The reply to the records below should contain exactly the lines from the line with "Given: Click the Włochy bar in Top oferty" through the line with "You are a computer-use agent. Viewport: 935px", and nothing besides.

BEGIN Data records

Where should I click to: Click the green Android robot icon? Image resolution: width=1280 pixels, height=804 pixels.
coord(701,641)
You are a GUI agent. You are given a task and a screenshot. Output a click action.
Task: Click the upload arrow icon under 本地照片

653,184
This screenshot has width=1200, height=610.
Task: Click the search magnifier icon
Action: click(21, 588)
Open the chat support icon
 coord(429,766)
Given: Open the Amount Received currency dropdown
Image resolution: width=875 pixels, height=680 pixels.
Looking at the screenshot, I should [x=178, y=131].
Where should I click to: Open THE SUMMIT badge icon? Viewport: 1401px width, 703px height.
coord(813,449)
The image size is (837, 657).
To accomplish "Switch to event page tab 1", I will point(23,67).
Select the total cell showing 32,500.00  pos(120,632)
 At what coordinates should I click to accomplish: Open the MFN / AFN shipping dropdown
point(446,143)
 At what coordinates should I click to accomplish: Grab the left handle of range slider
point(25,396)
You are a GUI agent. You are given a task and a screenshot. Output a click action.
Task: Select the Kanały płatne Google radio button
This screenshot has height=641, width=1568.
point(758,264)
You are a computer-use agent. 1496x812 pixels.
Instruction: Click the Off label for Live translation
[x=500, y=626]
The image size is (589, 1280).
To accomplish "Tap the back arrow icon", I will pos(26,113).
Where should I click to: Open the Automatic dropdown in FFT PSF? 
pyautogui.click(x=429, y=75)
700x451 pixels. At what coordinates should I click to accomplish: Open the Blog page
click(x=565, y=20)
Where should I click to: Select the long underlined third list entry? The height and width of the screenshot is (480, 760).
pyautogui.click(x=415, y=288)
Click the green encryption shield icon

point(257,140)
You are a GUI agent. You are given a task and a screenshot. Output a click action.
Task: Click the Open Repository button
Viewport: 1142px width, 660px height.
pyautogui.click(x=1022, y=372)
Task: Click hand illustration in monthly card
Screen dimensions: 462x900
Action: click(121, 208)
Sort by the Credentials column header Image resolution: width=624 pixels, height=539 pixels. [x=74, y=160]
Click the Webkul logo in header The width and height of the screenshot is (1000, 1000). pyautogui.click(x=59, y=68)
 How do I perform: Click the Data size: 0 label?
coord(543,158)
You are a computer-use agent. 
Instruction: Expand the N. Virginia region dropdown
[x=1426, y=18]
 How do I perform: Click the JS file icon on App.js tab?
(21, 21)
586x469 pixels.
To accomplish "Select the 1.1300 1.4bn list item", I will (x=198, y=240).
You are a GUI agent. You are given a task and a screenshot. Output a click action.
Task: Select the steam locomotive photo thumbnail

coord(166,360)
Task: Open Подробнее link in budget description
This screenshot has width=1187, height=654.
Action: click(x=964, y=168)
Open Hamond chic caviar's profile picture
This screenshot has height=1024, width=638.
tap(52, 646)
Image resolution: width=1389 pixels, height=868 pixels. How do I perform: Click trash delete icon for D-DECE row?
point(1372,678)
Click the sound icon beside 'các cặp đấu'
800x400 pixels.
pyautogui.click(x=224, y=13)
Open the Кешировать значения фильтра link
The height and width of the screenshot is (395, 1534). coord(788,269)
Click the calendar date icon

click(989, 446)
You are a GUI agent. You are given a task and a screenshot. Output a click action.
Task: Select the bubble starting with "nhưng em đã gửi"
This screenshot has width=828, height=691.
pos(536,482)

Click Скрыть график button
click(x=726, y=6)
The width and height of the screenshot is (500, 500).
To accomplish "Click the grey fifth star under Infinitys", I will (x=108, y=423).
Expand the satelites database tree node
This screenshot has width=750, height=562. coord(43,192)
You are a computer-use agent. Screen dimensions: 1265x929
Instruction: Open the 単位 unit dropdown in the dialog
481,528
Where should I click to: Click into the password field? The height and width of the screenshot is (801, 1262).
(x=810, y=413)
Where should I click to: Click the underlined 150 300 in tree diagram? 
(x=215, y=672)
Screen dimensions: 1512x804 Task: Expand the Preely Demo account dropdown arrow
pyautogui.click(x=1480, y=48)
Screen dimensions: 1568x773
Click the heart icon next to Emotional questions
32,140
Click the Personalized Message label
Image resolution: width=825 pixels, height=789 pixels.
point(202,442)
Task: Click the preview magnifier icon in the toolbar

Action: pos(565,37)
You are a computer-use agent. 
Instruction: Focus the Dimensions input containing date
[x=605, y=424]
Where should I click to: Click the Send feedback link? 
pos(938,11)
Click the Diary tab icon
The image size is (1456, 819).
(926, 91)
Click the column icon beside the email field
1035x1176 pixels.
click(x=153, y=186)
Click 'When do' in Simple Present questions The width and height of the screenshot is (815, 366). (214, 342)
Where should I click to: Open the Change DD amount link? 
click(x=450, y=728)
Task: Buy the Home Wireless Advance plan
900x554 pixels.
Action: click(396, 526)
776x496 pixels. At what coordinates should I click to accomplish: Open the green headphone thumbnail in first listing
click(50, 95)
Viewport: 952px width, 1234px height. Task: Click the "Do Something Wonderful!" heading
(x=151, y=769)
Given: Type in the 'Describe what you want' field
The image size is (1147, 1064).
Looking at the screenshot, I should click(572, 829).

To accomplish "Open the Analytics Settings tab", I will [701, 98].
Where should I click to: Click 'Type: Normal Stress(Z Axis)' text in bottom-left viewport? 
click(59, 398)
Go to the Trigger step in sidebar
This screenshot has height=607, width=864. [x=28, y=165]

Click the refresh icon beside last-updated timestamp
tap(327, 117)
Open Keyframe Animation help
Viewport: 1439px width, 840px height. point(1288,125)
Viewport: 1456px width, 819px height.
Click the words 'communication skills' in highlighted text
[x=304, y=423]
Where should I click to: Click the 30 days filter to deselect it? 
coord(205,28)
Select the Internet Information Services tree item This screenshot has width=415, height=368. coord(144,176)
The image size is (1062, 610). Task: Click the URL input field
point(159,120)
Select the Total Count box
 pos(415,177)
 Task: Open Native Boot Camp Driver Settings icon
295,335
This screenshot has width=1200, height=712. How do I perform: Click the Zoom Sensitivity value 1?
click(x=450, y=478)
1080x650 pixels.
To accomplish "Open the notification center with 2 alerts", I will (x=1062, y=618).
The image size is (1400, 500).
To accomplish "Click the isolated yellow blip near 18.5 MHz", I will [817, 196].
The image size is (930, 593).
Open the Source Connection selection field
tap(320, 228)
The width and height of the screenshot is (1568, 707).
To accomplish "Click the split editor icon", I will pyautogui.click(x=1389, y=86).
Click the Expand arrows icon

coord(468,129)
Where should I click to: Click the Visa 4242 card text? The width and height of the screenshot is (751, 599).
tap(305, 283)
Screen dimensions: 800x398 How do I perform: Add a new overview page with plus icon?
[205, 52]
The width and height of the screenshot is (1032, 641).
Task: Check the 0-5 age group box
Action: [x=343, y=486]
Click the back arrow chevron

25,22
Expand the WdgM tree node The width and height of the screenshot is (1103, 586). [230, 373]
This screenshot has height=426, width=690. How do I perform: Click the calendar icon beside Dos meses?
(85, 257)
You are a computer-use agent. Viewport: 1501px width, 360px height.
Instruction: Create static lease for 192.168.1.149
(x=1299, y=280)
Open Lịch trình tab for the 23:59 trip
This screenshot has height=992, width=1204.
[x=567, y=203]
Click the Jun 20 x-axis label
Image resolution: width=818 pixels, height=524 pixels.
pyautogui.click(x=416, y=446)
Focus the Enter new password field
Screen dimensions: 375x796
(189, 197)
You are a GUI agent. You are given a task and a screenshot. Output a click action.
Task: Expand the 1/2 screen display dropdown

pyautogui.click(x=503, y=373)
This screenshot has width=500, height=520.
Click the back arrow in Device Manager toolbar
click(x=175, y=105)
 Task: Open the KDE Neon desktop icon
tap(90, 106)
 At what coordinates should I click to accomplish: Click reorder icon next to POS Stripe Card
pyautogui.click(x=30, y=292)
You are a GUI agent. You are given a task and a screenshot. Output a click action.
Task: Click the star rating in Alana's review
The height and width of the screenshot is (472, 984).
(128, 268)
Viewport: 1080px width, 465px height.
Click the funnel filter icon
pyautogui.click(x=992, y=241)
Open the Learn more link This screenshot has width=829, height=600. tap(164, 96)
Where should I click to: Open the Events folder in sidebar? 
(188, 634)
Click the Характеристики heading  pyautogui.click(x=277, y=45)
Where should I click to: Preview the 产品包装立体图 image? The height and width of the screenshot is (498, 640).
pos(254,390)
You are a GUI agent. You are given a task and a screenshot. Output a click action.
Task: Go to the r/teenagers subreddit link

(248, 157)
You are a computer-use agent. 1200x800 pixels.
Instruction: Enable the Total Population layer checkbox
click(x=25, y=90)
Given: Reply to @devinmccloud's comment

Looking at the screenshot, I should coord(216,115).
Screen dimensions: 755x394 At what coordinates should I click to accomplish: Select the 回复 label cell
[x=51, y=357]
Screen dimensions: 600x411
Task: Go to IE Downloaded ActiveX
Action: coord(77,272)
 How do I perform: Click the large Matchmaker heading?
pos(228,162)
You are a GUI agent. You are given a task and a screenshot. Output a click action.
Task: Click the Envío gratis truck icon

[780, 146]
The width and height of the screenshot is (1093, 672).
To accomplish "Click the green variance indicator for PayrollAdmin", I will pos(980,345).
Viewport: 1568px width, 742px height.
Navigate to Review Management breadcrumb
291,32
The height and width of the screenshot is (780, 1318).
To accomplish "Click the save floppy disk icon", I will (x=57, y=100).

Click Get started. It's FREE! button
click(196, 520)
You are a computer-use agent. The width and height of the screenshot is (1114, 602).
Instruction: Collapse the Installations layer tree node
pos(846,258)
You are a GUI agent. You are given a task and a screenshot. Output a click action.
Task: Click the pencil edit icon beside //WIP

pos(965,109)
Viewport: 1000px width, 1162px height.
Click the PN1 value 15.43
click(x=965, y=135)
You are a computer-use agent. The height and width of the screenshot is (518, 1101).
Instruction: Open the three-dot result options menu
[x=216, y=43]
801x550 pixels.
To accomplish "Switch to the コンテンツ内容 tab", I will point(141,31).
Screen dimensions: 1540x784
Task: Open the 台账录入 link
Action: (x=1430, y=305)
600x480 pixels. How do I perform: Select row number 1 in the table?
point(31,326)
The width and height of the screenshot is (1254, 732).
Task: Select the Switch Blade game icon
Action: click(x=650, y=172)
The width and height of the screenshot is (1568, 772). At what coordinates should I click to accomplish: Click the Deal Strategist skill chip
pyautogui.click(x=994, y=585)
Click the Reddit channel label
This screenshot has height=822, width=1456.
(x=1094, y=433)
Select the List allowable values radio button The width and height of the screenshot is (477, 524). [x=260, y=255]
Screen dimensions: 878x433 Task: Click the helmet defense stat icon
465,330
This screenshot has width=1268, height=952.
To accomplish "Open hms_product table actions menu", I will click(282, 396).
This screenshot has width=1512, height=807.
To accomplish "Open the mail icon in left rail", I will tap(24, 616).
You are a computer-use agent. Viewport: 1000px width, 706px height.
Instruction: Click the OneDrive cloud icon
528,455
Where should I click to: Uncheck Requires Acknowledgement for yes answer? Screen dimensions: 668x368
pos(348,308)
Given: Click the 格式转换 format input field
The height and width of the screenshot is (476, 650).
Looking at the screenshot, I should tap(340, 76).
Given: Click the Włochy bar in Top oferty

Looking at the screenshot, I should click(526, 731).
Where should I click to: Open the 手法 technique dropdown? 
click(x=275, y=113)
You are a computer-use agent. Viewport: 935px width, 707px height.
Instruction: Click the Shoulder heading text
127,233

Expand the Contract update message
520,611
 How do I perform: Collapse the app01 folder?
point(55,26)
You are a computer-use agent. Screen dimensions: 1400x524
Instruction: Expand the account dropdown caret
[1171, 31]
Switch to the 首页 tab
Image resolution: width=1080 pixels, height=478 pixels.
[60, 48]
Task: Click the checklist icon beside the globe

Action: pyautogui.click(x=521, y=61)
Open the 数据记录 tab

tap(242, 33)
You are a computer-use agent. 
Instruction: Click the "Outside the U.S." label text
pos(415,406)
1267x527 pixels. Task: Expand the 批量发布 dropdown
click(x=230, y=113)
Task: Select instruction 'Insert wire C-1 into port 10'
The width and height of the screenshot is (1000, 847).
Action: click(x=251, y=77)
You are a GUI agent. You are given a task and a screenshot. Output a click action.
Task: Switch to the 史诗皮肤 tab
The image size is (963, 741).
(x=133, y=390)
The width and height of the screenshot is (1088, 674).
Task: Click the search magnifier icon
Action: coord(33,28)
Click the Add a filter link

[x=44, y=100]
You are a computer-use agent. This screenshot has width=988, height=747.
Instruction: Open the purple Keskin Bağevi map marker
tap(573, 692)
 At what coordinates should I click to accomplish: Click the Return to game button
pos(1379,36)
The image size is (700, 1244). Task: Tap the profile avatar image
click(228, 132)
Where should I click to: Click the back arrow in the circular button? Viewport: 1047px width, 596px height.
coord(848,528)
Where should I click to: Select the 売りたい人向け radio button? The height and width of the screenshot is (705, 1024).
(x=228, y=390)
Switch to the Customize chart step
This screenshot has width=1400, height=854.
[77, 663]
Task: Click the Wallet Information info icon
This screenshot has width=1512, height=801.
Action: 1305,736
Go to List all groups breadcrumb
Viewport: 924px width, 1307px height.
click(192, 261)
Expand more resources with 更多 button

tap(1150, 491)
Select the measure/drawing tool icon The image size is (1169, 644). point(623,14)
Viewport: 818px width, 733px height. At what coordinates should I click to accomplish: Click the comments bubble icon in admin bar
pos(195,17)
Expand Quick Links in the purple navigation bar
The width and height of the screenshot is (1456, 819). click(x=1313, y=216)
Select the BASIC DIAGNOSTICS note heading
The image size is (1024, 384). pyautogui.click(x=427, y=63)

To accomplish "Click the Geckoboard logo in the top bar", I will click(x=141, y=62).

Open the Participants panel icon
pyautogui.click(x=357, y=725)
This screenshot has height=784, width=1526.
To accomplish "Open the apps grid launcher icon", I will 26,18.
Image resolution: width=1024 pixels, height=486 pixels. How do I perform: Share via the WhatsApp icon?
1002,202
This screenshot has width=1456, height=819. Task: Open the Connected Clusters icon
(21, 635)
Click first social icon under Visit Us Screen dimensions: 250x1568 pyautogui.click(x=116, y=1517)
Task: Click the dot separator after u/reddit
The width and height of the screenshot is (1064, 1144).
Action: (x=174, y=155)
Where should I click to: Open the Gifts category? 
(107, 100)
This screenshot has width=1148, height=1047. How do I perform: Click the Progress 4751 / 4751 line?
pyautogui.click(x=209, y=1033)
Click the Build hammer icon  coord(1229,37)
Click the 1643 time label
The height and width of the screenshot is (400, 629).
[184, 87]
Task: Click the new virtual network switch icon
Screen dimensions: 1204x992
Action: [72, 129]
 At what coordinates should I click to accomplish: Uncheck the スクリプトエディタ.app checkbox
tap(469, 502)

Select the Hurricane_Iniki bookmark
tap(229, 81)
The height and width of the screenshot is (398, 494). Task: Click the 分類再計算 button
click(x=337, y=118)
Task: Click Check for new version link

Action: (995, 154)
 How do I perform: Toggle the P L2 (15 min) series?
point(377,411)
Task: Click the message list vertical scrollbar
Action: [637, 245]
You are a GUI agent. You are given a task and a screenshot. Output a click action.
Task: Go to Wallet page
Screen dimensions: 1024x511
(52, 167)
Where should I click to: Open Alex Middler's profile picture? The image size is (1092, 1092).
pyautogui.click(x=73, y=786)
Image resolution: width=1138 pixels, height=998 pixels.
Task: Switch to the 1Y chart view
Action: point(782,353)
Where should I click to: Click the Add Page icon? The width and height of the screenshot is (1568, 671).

END Data records

◆ **Worked solution**:
Given: Click the Włochy bar in Top oferty

Looking at the screenshot, I should click(526, 731).
Where should I click to: Open the 手法 technique dropdown? 
click(x=275, y=113)
You are a computer-use agent. Viewport: 935px width, 707px height.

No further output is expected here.